With the modernization, high-performance environmental conditions and security controls were integrated into the collections’ storage areas at the basement level and first floor. The architects created a system of three different climate zones and balanced conditions from one to the other. State-of-the-art cold storage vaults were designed to maintain the optimal conditions for storing film and prints. Specialized storage with sliding panels of steel mesh provide ventilation for framed works of art, and oversized storage cabinets used for large-format items now permit the viewing of stored items without the necessity of handling the works.
“We went from 20 entryways and exists with very little security, to one main screening point where every is bag checked going out—including top executives,” says Yasaki. In addition, 250 closed-circuit cameras and motion sensors now protect the collections.
The client’s goal of LEED-certified equivalence for this rare books library within a historic building was achieved by the coordination of sustainability and preservation strategies. “Fortunately we did not have to compromise
preservation goals with big, over-insulated windows—we benefited from the climate being mild,” notes Blessing. Interior design choices deliberately aligned air quality goals for occupants and library curators. The designers specified low-VOC paints and sealants; high recycled content for furnishings; and
highly renewable products like cork flooring and FSC wood products.

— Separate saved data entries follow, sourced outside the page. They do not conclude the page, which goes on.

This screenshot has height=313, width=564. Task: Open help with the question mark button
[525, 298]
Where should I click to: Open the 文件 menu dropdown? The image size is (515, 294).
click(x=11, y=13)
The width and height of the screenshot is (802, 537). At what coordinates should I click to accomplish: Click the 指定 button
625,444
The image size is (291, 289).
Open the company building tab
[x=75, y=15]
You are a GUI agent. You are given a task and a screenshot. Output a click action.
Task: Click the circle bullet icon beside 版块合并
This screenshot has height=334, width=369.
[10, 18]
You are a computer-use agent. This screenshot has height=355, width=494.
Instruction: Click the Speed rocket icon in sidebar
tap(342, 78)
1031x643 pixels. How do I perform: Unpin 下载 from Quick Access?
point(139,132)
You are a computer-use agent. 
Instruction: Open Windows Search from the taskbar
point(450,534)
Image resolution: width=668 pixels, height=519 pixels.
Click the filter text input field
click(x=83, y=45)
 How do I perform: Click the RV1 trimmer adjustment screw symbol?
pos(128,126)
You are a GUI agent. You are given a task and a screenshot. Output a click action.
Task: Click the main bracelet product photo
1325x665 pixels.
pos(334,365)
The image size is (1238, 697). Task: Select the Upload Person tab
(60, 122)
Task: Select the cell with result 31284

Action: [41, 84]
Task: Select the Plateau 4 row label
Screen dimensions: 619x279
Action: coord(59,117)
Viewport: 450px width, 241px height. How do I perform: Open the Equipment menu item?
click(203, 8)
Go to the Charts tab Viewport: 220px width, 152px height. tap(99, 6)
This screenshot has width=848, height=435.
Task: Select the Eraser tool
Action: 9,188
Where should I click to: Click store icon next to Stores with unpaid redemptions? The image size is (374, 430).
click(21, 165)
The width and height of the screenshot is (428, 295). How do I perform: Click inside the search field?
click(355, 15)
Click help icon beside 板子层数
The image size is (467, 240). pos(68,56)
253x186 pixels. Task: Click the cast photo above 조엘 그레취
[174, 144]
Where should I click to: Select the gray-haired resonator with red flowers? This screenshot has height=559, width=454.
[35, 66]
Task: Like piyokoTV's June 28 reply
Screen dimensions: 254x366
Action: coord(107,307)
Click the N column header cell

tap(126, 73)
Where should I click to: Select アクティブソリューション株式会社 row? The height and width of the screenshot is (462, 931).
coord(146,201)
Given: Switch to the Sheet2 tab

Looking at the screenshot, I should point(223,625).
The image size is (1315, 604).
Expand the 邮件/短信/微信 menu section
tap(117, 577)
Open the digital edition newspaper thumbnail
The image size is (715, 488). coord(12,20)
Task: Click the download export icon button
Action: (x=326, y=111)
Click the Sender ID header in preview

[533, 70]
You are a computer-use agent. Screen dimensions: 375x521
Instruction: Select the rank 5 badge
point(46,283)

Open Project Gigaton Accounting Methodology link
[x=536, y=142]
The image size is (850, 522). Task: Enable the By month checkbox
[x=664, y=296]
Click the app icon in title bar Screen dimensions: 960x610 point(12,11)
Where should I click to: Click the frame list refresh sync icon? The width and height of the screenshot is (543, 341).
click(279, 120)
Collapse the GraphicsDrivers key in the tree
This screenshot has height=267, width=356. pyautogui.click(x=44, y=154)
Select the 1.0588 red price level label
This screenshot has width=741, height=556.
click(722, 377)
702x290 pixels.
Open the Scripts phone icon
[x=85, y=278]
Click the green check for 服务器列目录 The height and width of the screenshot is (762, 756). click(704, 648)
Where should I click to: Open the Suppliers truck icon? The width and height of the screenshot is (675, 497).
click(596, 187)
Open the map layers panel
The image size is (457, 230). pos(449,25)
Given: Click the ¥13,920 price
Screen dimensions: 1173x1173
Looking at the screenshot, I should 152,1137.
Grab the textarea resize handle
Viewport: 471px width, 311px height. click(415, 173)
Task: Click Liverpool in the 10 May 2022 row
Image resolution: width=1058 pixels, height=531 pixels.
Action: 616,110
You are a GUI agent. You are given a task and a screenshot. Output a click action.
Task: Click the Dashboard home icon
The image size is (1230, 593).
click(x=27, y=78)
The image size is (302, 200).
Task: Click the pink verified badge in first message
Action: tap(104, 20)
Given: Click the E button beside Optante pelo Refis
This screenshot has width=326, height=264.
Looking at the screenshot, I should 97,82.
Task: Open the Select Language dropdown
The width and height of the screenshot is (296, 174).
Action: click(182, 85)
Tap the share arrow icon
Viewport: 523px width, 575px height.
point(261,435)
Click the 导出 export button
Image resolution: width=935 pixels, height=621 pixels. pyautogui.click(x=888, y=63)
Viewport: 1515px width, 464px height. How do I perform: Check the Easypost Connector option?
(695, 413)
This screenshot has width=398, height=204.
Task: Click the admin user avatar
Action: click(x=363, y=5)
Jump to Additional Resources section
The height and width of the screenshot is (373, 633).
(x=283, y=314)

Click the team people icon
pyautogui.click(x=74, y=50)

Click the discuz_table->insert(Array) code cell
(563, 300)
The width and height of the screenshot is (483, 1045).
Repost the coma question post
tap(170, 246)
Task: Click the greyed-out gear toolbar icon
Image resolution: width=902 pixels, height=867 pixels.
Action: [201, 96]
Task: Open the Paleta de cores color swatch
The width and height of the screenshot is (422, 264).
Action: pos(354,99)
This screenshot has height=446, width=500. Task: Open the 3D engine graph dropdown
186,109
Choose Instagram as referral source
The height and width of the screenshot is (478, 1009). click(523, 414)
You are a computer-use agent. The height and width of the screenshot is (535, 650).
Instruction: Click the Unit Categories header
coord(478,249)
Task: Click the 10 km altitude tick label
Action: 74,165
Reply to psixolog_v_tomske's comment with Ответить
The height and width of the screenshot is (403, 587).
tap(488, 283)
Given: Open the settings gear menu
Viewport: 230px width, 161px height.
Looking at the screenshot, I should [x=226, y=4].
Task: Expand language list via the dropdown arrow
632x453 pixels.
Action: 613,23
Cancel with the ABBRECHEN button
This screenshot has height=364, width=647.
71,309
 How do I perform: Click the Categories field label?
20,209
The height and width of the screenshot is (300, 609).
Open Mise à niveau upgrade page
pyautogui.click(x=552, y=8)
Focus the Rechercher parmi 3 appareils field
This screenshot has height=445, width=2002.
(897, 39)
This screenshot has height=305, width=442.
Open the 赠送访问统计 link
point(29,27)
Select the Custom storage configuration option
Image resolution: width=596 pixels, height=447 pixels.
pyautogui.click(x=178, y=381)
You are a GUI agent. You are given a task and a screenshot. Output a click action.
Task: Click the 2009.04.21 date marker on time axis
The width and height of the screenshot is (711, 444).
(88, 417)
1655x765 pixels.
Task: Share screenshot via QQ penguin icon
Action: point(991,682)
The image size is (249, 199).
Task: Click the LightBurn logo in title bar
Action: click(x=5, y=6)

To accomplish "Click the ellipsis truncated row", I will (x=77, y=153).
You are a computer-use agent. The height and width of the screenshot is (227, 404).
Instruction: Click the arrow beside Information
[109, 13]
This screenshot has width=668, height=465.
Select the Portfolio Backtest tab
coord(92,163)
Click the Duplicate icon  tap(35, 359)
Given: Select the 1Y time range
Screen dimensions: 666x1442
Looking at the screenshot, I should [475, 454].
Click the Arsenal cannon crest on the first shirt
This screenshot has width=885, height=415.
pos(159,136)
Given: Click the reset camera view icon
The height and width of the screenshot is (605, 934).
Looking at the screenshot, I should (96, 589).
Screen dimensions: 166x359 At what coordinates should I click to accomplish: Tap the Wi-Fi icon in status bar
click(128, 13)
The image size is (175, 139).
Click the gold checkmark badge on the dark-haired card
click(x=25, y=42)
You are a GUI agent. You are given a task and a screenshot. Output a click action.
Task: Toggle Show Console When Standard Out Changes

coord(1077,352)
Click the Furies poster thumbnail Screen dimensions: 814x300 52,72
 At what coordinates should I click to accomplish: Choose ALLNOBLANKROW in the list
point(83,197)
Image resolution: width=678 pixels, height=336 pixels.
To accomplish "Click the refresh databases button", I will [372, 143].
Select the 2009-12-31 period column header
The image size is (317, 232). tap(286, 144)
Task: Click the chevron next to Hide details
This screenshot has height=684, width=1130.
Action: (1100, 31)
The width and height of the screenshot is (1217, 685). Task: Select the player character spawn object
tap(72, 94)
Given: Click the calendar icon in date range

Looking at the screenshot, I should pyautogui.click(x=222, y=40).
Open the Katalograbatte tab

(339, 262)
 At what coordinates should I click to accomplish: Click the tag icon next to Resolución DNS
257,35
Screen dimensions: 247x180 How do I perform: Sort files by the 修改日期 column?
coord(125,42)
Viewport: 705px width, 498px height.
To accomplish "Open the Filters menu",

For best energy use, the long-term collections storage was located in below-grade spaces to help conserve energy over time (by isolating the
controlled temperature and humidity areas). Wherever possible, office,
seminar and reading rooms utilize perimeter, UV-filtered daylight. Additionally, occupancy and daylight sensors with integrated lighting controls reduce
energy demand from building lighting and corresponding cooling loads.
“Our biggest challenge was the increase in HVAC equipment for the library’s massive storage requirement—but we made it as green as possible,” says Blessing. Ratcliff used the PG&E [Pacific Glass and Electric] Savings by Design program to model energy needs, which helped save the building shell, historic windows and doors.
“The goals for a healthier environment and the lasting preservation of materials are matching: no chemicals,” explains Blessing. “Of course, the greenest element of the project was reusing an old historic building and repurposing it for the 21st century,” he concludes. Perhaps that’s what Walter Ratcliff was thinking years earlier when he said, “Buildings should grow old gracefully.” With all the help it received from dedicated clients and architects, this building undoubtedly will.
Carol Tisch is a freelance writer, editor and marketing consultant based in Sarasota, FL. She was formerly editor-in-chief of Shelter Interiors magazine and Home Furnishings News (HFN), and has developed communications programs for commercial and residential design industry clients. She can be reached at email@example.com.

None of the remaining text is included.